Michael Mann himself points out that in many cases, war was not a choice, nor an instrument, but rather “the name of the game”, the way in which militaristic societies, from the Roman empire to feudal Japan, functioned. War and militarism were “baked” into societies and cultures, and hence could not be chosen away. This is one more reason for which the question of rationality/ irrationality, when raised in explicitly instrumental terms, has a limited analytical reach in the context of Mann’s long-term historical analysis. It does not fully do justice to the quality of the book. The question, from Michael Mann’s partly neo-Weberian point of view should maybe not be whether war is irrational or rational but rather what type of rationalities it serves and for whom. To put it differently, irrationality can hardly be an explanation since it basically means that we are unable to understand and interpret the thought-processes (be they value-based, instrumental, rooted in habit…) that led to a given decision.

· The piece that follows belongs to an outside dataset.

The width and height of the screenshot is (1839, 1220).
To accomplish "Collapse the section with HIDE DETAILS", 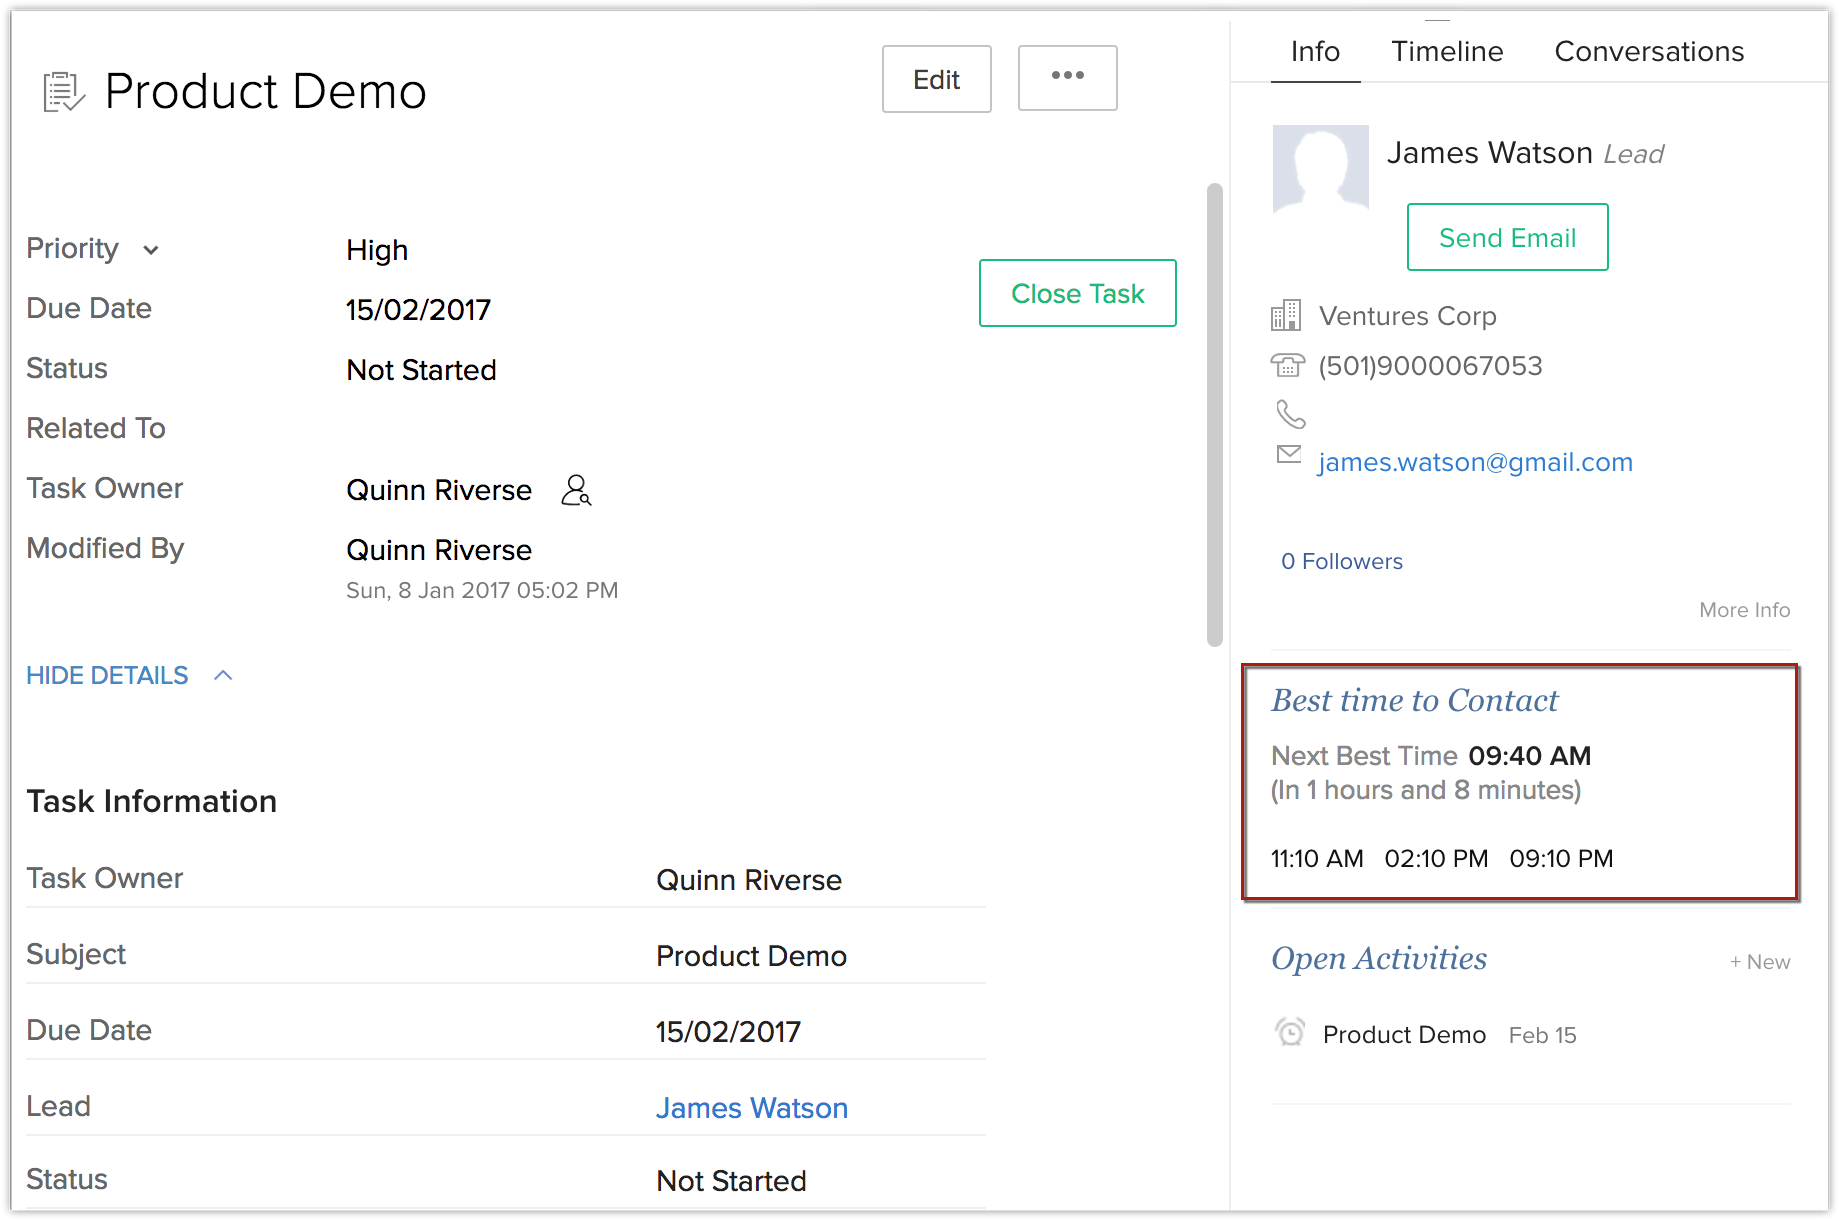I will (107, 676).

Michael Mann does not need the concepts of rationality/ irrationality for his analyses to be convincing and compelling. It is as if rationality is here used to criticize war and militarism on seemingly “scientific” grounds, while the author’s condemnation of war and militarism is fundamentally moral, normative and political (in the noblest sense of the word). The US invasions of Iraq, the NATO war in Afghanistan, the one-sided US-support to Israel in the Israeli-Palestinian conflict, have all catastrophic effects in the “wider Middle East” and in the world. Is this not reason enough to criticize these policies? Do they additionally need to be irrational (for whom? In what regards?), given that such a claim – just as the neorealist postulate of the rationality of states in international relations - raises more questions than it answers?
Conclusions
This is undoubtedly a major work that will have a lasting impact on the historical sociology of war. It can be read as a “repository” of contemporary knowledge about war, but it also proposes original and thought-provoking analyses of the historical development of war over several millennia and continents. In this book Michael Mann once again shows his erudition and encyclopaedic knowledge. The breadth of the empirical/ historical chapters however sometimes raises questions about the limits of transhistorical comparisons. Is there for example a transhistorical unity to the concept of war? Are raids between hunter-gather communities during the Neolithic and the Second World War not fundamentally different phenomena? Can one really talk about MIDs when it comes to ancient China for which the very notion of an “international order” might be questioned? Such criticism are however inevitable given the ambitions of the book and in no way question its brilliance.